The Gut Renovation of Ryan Serhant
New York magazine|February 15–28, 2021
He was a real-estate striver slinging cheap rentals until ‘Million Dollar Listing’—and a pandemic market—made him the plutocracy’s broker of choice.
Andrew Rice

Ryan serhant wanted to elevate. On an unseasonably beautiful winter morning, the real-estate broker was gliding around the rooftop terrace of a penthouse in Soho, trailed by a woman camera crew and sizing up the angles. He hoisted himself above the terrace wall, placing one Prada boot on a planter, the other on a piece of wicker furniture. “This way,” he said, “I’m in the sun.” Serhant wore a light-blue pin-striped suit, a baby-blue Hermès tie, and a brilliantly white smile, which I could see because he had stripped off his navy-blue mask, which was branded with an S. From the knees down, he was contorting to hold himself steady. But his upper half was bathed in light, with the Empire State Building framed over his shoulder.

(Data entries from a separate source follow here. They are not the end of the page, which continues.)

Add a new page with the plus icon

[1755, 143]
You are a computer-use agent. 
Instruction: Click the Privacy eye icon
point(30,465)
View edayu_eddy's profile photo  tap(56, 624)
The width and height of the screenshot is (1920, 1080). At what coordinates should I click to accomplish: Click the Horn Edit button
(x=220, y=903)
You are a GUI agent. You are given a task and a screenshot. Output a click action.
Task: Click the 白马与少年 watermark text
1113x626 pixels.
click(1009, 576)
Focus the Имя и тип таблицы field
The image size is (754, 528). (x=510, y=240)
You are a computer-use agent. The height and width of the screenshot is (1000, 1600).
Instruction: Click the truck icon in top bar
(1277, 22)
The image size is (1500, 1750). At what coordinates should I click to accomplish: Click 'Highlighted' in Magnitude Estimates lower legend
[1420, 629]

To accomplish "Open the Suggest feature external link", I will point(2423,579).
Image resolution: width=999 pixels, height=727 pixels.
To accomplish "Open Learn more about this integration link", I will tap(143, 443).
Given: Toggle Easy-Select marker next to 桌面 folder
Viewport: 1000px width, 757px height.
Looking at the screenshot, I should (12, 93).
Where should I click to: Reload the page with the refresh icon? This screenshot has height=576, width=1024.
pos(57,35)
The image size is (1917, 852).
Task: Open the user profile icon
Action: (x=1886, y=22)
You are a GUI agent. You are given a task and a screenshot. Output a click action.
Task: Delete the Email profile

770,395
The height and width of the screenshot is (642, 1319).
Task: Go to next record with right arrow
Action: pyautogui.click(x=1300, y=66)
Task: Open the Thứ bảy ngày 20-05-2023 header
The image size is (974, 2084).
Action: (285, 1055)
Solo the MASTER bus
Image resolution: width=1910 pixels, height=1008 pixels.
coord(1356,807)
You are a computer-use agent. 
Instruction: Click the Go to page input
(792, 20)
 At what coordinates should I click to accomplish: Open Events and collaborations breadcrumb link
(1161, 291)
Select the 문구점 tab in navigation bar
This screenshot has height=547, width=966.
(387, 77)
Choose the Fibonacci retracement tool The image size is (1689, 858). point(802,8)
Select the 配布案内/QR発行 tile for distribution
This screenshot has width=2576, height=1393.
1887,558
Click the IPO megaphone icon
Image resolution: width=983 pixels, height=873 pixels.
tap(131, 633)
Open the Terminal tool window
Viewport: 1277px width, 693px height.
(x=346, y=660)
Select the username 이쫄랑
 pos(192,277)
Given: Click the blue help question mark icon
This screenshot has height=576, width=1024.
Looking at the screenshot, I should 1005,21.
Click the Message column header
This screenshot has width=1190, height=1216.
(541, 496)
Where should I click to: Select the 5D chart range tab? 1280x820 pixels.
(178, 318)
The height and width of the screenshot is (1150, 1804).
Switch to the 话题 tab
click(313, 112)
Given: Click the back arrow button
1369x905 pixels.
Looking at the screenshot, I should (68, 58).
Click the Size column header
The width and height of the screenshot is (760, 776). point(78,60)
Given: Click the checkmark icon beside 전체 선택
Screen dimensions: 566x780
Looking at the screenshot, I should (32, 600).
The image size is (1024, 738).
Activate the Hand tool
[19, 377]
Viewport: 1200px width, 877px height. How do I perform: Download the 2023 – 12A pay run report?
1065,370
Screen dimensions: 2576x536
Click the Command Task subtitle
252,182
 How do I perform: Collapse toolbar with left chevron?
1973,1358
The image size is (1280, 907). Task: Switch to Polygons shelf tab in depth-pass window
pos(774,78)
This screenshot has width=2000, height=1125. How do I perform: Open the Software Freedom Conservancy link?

Serhant, who is 36, makes his living selling luxury apartments, and he does it through the force of his personality, which flows like a torrent through many channels. A longtime star of the Bravo series Million Dollar Listing New York, Serhant has 1.5 million followers on Instagram and a million subscribers on YouTube. He is into video production and motivational speaking. The self-promoting performance is all meant to support his new brokerage, Serhant. (that’s not the end of this sentence—the period is an emphatic part of the brand). He calls it “the future of where real estate, tech, and media collide.” Launching a firm to cater to a tiny, ultrawealthy stratum may sound counterintuitive at a time when spindly new condo towers stand empty and swaying and the city’s status as the global center of culture and wealth is uncertain. But Serhant knows how to create his own reality.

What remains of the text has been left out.